First, the center of the municipality of residence was considered as the starting point for each patient, which is an imperfect approximation of the place where they were located at the time of the onset of the acute illness episode.
Second, although most studies like ours analyze the mortality of cases admitted to the hospital, it is recognized that this method is imperfect because it does not account for extra-hospital mortality. The ideal model would require crossing hospital data with information from national records of causes of death by municipality.19 In our work, this analysis would be difficult to perform, since we did not evaluate a specific diagnosis.

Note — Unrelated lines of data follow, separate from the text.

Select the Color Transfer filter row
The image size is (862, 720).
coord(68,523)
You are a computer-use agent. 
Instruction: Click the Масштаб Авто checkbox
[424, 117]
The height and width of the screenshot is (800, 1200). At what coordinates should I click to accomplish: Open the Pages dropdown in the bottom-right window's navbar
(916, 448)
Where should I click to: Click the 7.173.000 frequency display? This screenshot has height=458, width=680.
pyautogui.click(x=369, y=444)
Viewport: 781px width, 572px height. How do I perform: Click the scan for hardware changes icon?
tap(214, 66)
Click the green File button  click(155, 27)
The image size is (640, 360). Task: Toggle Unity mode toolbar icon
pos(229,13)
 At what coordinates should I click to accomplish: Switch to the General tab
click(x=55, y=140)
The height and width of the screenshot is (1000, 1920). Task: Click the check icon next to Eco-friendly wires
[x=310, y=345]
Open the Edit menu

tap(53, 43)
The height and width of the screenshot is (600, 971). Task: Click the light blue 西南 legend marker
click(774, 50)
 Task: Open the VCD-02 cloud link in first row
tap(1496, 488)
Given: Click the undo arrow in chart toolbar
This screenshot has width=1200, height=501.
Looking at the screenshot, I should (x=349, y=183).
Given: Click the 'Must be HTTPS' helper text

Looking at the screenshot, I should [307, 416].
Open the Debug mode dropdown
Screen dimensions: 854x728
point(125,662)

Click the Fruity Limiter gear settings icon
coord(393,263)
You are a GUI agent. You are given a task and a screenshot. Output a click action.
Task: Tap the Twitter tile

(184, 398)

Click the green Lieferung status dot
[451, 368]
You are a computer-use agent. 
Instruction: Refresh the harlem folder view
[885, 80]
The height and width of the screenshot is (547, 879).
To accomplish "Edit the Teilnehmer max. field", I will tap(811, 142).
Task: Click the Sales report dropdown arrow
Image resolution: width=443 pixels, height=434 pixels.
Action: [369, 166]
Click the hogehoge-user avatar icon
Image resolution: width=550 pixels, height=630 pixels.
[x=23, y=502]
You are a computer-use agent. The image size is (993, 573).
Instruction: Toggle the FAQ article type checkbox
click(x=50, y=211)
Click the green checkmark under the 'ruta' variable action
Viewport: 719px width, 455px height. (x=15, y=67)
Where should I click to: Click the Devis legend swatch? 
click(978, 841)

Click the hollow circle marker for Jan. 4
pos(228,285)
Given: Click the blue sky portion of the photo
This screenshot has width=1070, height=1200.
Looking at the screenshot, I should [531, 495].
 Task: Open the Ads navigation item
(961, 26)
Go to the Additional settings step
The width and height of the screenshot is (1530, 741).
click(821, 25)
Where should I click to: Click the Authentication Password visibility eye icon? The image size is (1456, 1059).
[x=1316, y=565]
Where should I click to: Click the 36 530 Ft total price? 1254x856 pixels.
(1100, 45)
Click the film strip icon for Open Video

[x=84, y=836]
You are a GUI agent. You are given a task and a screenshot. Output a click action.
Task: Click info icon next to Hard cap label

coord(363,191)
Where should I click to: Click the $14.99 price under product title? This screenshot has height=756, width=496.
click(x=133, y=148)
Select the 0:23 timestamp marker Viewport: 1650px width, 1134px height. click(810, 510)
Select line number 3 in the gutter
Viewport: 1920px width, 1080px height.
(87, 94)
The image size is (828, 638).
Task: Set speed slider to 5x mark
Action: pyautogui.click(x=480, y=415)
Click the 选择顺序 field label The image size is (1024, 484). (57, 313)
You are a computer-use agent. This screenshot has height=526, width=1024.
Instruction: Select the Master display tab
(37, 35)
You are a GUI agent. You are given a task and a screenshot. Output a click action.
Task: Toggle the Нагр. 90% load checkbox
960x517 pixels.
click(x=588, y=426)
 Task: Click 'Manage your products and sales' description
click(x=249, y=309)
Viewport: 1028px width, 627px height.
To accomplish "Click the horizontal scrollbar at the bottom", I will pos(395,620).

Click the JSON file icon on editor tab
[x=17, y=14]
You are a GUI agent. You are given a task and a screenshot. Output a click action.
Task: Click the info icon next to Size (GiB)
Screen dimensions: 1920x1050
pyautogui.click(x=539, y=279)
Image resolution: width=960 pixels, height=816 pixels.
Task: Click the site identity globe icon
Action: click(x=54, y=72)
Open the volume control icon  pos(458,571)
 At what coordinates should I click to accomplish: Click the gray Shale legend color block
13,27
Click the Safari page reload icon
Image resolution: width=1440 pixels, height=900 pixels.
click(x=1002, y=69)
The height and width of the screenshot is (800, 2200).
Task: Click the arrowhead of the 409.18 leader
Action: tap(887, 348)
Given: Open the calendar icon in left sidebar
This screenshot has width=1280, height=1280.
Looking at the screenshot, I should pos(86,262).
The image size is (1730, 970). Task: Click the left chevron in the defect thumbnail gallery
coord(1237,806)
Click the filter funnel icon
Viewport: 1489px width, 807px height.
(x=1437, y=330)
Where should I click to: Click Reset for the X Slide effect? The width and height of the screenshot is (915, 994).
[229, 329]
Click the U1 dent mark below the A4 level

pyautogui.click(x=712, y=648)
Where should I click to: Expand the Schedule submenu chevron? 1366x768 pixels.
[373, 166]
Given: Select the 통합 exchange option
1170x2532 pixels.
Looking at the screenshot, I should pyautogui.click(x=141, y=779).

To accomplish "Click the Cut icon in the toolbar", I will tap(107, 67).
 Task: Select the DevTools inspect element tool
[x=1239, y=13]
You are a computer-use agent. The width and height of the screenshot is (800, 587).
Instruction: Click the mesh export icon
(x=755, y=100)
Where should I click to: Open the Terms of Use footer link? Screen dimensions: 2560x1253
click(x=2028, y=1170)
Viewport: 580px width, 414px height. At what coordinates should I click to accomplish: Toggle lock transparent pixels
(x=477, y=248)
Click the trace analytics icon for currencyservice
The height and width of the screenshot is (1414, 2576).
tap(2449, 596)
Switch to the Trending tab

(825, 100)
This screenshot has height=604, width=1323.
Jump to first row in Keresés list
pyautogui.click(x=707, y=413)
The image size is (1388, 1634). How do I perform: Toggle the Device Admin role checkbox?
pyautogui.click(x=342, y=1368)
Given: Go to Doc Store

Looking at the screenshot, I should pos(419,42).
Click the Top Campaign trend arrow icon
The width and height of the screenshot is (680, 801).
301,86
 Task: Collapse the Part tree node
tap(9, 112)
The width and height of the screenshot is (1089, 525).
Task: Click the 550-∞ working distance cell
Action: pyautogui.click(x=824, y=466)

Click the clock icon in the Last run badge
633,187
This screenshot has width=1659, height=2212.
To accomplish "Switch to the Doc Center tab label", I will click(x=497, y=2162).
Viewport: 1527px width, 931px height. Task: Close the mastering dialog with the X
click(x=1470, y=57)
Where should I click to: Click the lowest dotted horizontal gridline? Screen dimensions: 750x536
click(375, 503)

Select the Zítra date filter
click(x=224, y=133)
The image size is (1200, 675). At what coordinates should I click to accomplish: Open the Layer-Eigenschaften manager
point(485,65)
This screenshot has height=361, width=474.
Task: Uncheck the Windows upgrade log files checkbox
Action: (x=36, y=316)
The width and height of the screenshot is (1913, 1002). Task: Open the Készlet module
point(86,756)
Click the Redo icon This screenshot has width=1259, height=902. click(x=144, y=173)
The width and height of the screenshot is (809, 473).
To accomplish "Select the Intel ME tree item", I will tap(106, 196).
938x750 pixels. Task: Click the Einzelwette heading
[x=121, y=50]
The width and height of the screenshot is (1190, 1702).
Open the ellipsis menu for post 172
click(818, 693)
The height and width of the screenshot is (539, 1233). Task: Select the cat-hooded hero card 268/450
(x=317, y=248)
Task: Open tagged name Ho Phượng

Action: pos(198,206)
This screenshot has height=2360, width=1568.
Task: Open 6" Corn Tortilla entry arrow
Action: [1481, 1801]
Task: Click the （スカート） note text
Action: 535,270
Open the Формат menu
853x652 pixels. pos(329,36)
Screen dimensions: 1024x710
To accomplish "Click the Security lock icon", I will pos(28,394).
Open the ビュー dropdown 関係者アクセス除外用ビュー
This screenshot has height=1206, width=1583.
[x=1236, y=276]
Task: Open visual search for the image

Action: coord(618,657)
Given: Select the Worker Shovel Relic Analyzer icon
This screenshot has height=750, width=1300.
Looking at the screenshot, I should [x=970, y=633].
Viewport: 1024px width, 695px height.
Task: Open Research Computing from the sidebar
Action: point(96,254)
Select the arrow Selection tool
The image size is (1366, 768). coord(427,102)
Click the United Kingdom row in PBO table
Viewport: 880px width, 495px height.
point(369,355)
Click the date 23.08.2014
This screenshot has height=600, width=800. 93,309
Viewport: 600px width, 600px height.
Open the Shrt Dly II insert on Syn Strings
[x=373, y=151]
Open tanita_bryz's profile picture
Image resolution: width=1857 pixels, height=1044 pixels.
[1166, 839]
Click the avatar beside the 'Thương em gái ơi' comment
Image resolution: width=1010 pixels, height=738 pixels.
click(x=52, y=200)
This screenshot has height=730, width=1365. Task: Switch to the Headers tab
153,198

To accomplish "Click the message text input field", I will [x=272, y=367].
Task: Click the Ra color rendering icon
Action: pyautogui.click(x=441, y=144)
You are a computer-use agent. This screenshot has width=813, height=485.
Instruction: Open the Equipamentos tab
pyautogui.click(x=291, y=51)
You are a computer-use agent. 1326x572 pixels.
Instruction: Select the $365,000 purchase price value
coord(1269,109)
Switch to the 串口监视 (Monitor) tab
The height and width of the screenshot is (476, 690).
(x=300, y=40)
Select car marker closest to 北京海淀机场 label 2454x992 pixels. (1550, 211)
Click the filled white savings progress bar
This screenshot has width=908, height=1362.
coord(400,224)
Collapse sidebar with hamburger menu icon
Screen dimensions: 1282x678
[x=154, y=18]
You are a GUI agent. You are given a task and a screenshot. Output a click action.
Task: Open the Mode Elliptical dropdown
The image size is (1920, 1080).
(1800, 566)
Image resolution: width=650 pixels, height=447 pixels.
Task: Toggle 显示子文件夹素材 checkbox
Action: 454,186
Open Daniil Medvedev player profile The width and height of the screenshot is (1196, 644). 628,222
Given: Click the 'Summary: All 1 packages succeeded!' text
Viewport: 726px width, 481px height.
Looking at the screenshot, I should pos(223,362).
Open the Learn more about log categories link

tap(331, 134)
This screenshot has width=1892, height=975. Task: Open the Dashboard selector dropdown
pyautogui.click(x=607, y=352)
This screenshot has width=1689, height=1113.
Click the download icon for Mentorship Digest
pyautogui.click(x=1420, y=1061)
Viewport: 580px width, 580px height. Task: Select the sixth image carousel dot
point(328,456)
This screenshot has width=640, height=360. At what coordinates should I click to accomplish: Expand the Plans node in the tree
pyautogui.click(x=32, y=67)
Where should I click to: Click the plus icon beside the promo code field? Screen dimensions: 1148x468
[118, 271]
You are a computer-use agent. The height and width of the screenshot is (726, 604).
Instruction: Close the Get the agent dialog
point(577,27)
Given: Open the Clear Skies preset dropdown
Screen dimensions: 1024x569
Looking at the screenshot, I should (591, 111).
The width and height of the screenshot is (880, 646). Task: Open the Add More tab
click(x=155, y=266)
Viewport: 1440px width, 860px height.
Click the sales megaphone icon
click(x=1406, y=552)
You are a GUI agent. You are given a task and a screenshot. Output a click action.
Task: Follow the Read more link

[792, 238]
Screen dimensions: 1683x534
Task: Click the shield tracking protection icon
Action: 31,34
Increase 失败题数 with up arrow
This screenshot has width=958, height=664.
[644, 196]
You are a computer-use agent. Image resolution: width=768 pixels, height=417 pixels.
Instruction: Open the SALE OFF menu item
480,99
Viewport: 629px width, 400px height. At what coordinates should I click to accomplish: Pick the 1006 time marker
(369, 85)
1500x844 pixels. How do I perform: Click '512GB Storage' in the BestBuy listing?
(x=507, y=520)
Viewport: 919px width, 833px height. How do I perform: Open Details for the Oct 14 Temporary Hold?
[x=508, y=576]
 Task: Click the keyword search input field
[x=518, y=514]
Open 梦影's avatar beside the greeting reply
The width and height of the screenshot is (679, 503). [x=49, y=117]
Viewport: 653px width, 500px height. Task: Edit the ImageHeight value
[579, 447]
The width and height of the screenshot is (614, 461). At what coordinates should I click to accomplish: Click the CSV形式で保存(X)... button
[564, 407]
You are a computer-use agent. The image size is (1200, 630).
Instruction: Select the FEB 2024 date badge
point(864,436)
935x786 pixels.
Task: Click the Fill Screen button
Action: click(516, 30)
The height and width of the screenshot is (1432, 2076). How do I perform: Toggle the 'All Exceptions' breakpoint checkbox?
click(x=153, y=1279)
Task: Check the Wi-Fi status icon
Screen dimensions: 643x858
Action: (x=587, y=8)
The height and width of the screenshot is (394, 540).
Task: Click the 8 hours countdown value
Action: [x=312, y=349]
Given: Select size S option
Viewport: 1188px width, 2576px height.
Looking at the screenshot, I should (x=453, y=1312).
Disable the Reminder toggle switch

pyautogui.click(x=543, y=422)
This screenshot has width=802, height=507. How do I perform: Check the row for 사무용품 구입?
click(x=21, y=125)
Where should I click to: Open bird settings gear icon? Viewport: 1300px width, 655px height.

Third, the different types of emergency services were evaluated based on the mortality of patients from their areas of influence, although we do not know whether they were actually treated in these services. Still, the demonstration of the absence of differences between populations with direct access to MSES or PES is relevant in itself. In addition, we have found no other explanation for the decrease in mortality of the population covered by BES. Furthermore, since by-pass is expected to occur in the network22, it would be impossible to avoid selection bias when comparing patients who were or were not initially treated in these services.
Conclusion
This study is pioneer in demonstrating that BES have a clear protective effect on critical ill patient mortality. In addition, it was found that travel time contributes to increased mortality. These variables are particularly relevant in cases of stroke.
In addition, it was concluded that there is no difference in the mortality depending on the level of differentiation of the central emergency service. A good interconnection between different levels of care allows for the creation of experienced referral centers and the provision of better-quality services to all patients.